Mais Moltke allait recueillir les fruits de sa décision de contourner l'"appendice de Maastricht". le manque d'espace et l'embouteillage d'unités qu'il provoquait sur les routes du sud-est de la Belgique et aux rares ponts sur la Meuse nécessitait que toutes les mesures fussent prises pour coordonner le mouvement des 1ère et 2éme armées. voulant se débarrasser de ce casse-tête, Moltke apporta une fausse solution au problème: il subordonna la 1ére armée à Bülow et lui confia l'élaboration des itinéraires pour les deux armées.

Selon la logique de l'opération, la subordination de von Kluck à Bülow aurait dû cesser soit après la Meuse, soit après la Sambre, mais Moltke n'émit pas l'ordre correspondant. On ne saura jamais si il s'est agi d'un simple oubli, ou si c'était pour assurer, sans faire d'efforts, la meilleure interaction entre les unités de l'aile droite. (Cette dernière version correspond bien en fait au style de commandement de Moltke).

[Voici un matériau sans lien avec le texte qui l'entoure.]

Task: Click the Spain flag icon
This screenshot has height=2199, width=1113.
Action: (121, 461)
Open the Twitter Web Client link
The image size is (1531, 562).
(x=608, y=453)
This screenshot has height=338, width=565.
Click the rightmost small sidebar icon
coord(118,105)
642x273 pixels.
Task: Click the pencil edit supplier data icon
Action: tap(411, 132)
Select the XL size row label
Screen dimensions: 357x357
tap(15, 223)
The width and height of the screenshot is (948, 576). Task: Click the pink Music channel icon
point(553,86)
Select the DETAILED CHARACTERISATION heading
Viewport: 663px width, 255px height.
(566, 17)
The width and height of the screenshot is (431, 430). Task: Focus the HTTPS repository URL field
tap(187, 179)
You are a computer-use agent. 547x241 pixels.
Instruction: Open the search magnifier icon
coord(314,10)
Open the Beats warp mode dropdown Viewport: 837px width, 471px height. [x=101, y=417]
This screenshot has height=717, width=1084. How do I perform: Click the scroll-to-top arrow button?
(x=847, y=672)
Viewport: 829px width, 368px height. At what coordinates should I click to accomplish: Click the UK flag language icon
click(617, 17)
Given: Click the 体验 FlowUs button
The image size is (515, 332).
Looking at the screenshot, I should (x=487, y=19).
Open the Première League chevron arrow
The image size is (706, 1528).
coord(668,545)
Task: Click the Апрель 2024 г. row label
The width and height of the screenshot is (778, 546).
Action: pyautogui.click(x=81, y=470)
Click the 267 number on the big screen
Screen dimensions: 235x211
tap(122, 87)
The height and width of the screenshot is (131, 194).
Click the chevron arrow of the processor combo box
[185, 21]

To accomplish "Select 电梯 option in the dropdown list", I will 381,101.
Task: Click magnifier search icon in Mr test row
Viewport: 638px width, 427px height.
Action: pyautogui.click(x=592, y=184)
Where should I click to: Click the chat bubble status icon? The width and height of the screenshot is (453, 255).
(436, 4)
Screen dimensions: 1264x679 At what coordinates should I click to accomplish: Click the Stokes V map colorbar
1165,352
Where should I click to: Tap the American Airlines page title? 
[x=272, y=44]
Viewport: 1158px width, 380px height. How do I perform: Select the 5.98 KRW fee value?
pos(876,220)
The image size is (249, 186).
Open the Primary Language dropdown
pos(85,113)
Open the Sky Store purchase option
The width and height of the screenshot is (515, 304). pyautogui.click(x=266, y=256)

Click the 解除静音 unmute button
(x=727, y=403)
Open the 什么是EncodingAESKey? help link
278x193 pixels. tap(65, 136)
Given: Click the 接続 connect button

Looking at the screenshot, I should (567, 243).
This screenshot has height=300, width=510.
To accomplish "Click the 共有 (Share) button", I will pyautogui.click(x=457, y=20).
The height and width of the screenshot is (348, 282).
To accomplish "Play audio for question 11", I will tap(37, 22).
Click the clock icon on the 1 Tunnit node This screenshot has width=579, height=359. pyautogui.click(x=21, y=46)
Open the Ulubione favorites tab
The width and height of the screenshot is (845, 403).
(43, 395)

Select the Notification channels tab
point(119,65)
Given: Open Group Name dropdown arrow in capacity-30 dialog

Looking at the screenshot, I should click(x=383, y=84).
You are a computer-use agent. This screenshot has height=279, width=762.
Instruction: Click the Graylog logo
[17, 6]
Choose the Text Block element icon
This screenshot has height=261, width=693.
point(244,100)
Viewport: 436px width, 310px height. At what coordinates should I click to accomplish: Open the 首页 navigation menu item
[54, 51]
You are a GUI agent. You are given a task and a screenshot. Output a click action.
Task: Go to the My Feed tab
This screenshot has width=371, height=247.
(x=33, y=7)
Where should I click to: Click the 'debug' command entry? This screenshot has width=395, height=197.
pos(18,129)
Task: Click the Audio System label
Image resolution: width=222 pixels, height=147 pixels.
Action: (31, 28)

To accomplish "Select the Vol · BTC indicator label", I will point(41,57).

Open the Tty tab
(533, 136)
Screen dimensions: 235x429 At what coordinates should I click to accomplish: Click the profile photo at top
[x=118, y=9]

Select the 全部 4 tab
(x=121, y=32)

Bülow n'était pas de ces chefs capables de céder une partie de ses intérêts en vue de la victoire commune; malgré la protestation véhémente de von Kluck il attire la 1ére armée vers son flanc droit. Si ce n'était cela, von Kluck, compte tenu du rapport de forces et de la géométrie de l'opération, aurait eu la possibilité de contourner les anglais par la droite, de rejeter le corps expéditionnaire anglais sur les arrières de la 5éme armée française, et avec l'aide de la 2éme et 3éme armées allemandes les anéantir. Or là, il eut à attaquer de front l'ennemi retranché dans les couverts du canal de Condé.

Au soir du 23 août la situation opérationnelle des Alliés se détériore brusquement sur la Sambre, il y a un risque de percée du front des britanniques, risque de percée à la jonction de ces derniers avec la 5ème armée française (la défense à cette jonction avait à peine été esquissée par Lanrezac) et risque d'encerclement des Britanniques. Compte tenu des forces en présence, du moment et du terrain, von Kluck était en mesure de mener à bien l'une des trois opérations énumérées.

Sur la Meuse, l'ennemi (la 3éme armée allemande), était déjà pénétrée avec des forces importantes dans la brèche entre Lanrezac et De Langle. Les unités de la 4éme armée battent en retraite vers le sud-ouest – en direction de Verdun, ouvrant encore plus la brèche.

Il faut se livrer à un effort intellectuel pour trouver un mouvement de l'aile droite allemande qui puisse ne pas réussir….

Bülow ayant emmêlé la situation sur son flanc droit, demande alors de l'aide à Hausen. du coup, la 3éme armée allemande qui avait la possibilité d'un simple mouvement vers l'avant, sur un territoire libre de forces adverses pour couper la retraite à la 5éme armée française, est condamnée à franchir la Meuse en combattant.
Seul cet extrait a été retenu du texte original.